Strategies and Tactics for Successfully Developing In-House Predictive Analytics Expertise
Predictive analytics, one of the more sophisticated components of business analytics, has achieved wide acceptance among large organizations. Today, as the tools become more widely available and their benefits more obvious, progressively smaller organizations are incorporating predictive analytics into their business processes. Historically, the rapid increase in the amount of data collected internally and easily available externally has been a driving force in analytics adoption. As more organizations adopt the tools and processes, another motivation becomes apparent: organizations that do not use these tools are being left behind by competitors that do. Non-obvious predictions, such as the probability that a specific customer will respond positively to a particular offer, extracted from existing data can inform decisions that provide a large and predictable impact on the bottom line.

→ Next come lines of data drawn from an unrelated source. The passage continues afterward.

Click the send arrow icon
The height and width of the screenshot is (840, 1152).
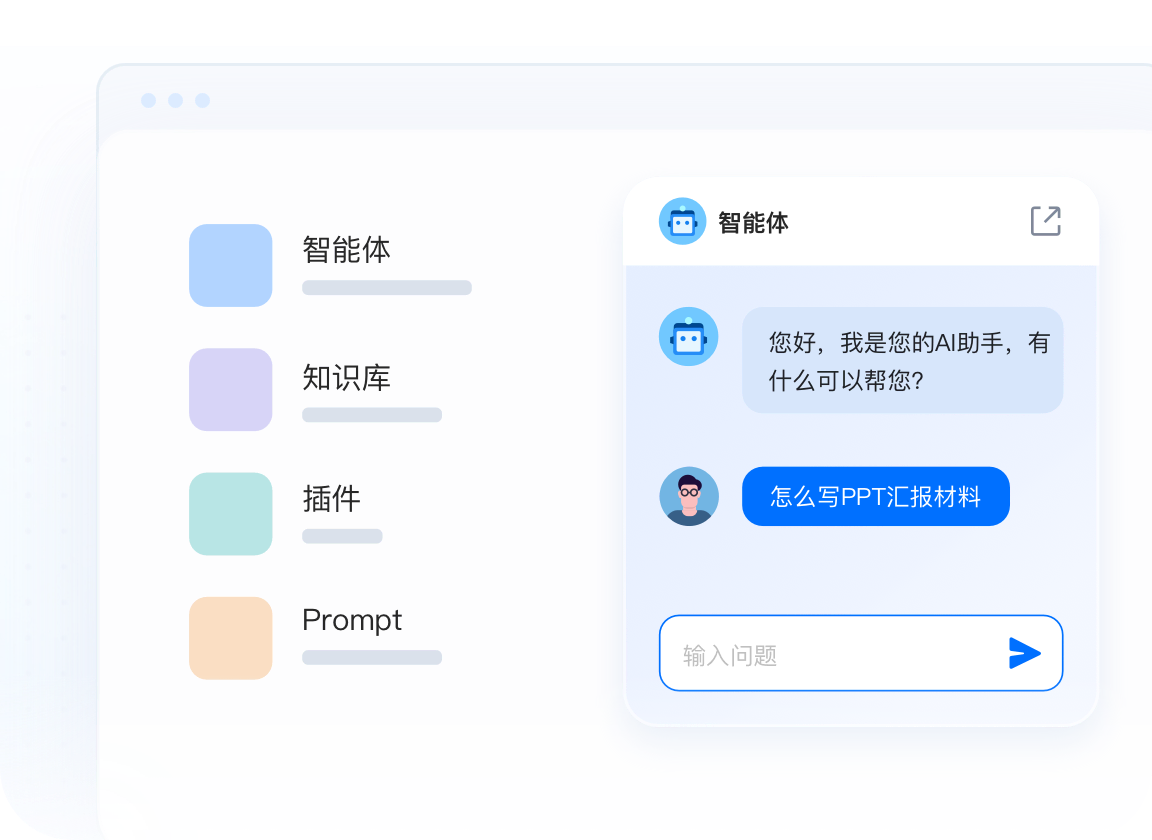pos(1024,653)
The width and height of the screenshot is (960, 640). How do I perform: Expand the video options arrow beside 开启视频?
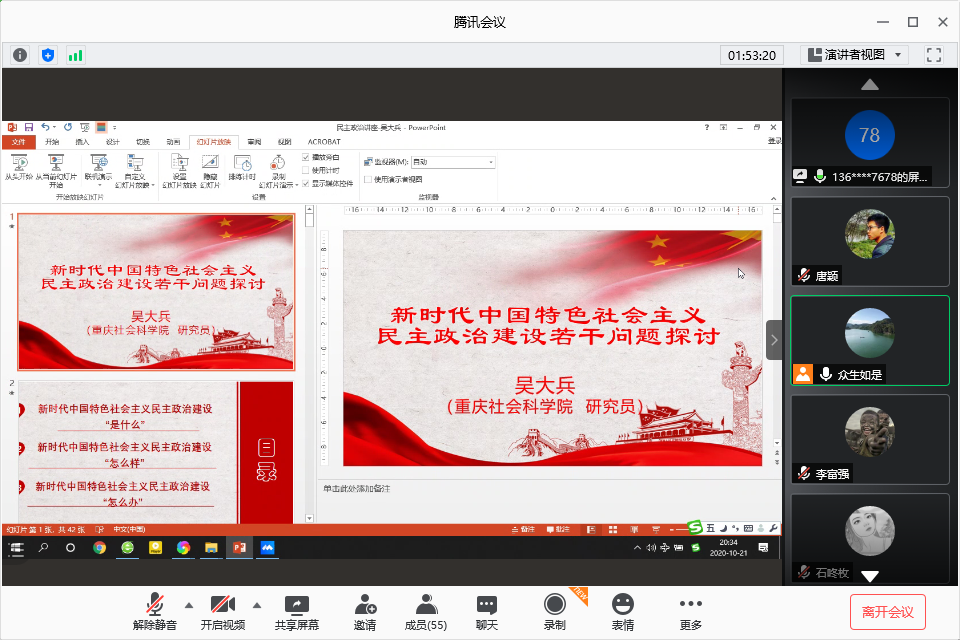point(256,605)
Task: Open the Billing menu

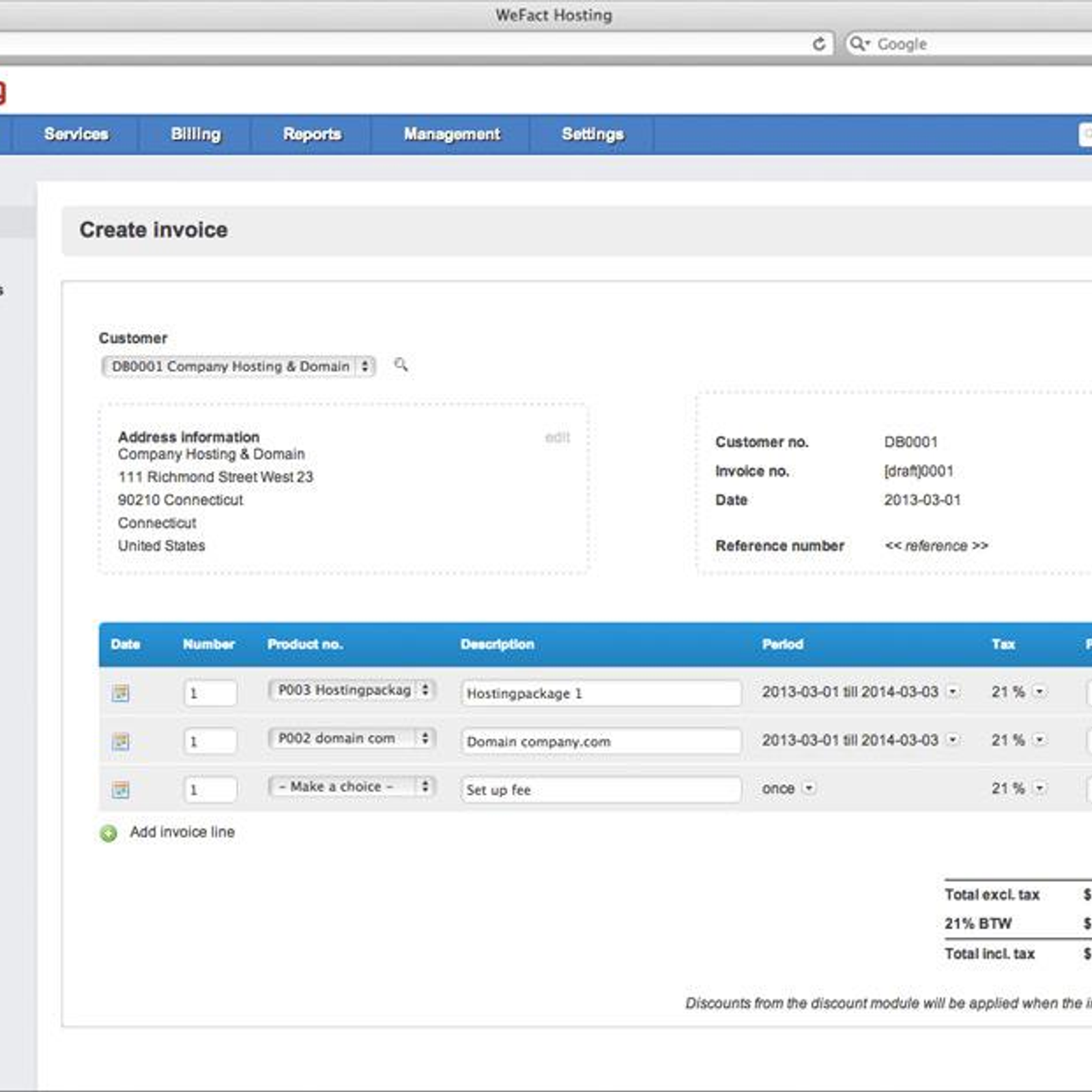Action: point(196,134)
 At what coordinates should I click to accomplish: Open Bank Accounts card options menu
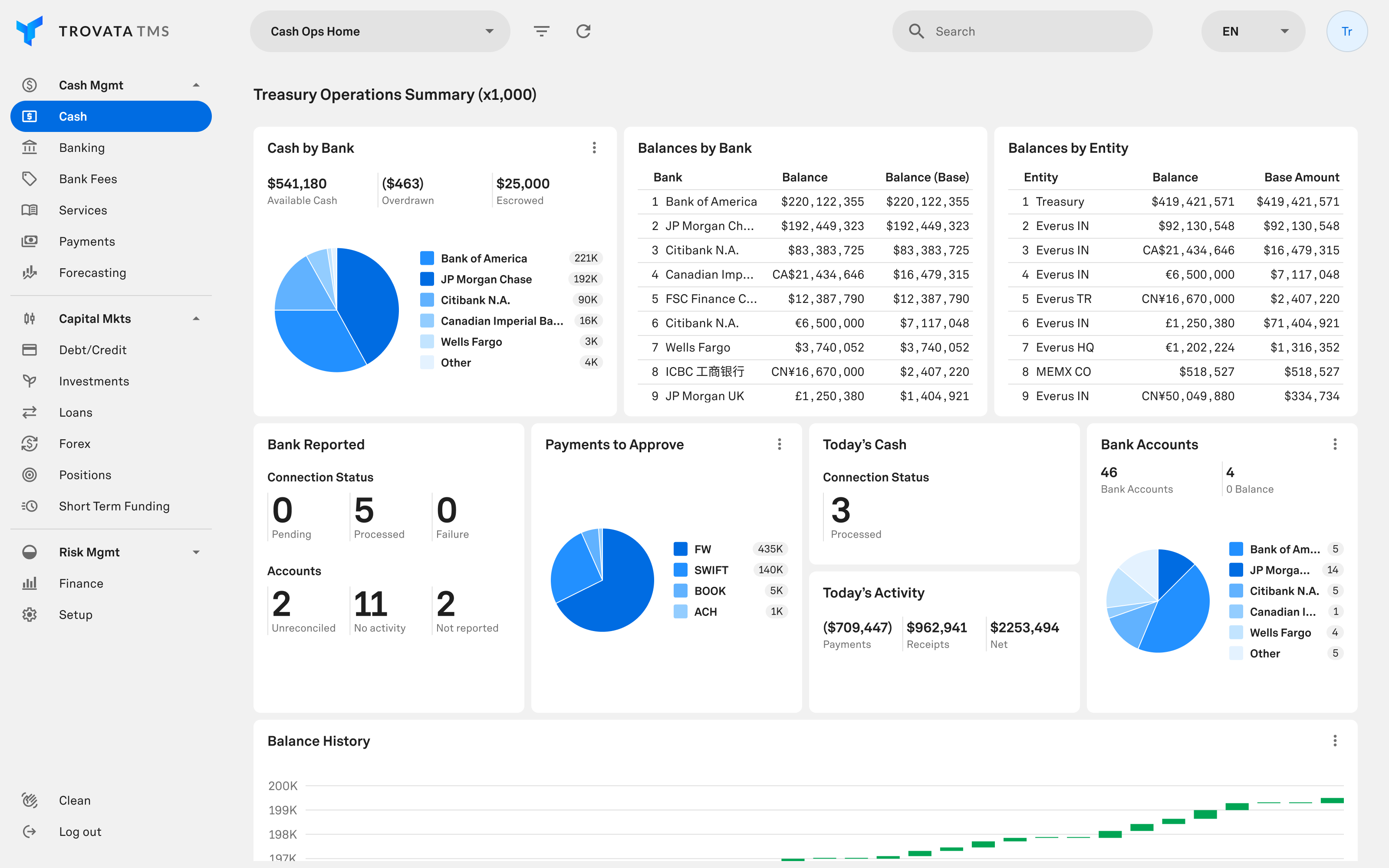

“Organizations that do not use predictive analytics in their business operations are being left behind by competitors that do.”

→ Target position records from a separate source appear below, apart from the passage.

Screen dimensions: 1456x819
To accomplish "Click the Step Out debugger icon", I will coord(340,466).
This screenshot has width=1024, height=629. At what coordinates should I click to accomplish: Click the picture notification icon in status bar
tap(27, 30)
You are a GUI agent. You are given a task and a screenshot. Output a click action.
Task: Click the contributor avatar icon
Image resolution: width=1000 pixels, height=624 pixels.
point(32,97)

Organizations that wish to begin using predictive analytics in their business operations are often not sure how to begin to implement predictive-analytics-based business processes, and are understandably reluctant to invest significant resources in an uncertain venture. This article provides some direction on how to establish a predictive analytics program based on discussions with people from a number of organizations that have successfully implemented these programs in-house over the past 15 years. The following four steps summarize these successful implementations.
1. Start small and take a “learning by doing” approach.
2. Develop an initial list of possible predictive analytics projects that address frequent and important business decisions in your organization.
3. Select projects from the initial list that make use of well-known metrics for predicting outcomes.
4. Compare the results of a new predictive-analytics-based business process to the incumbent process used to make the decision.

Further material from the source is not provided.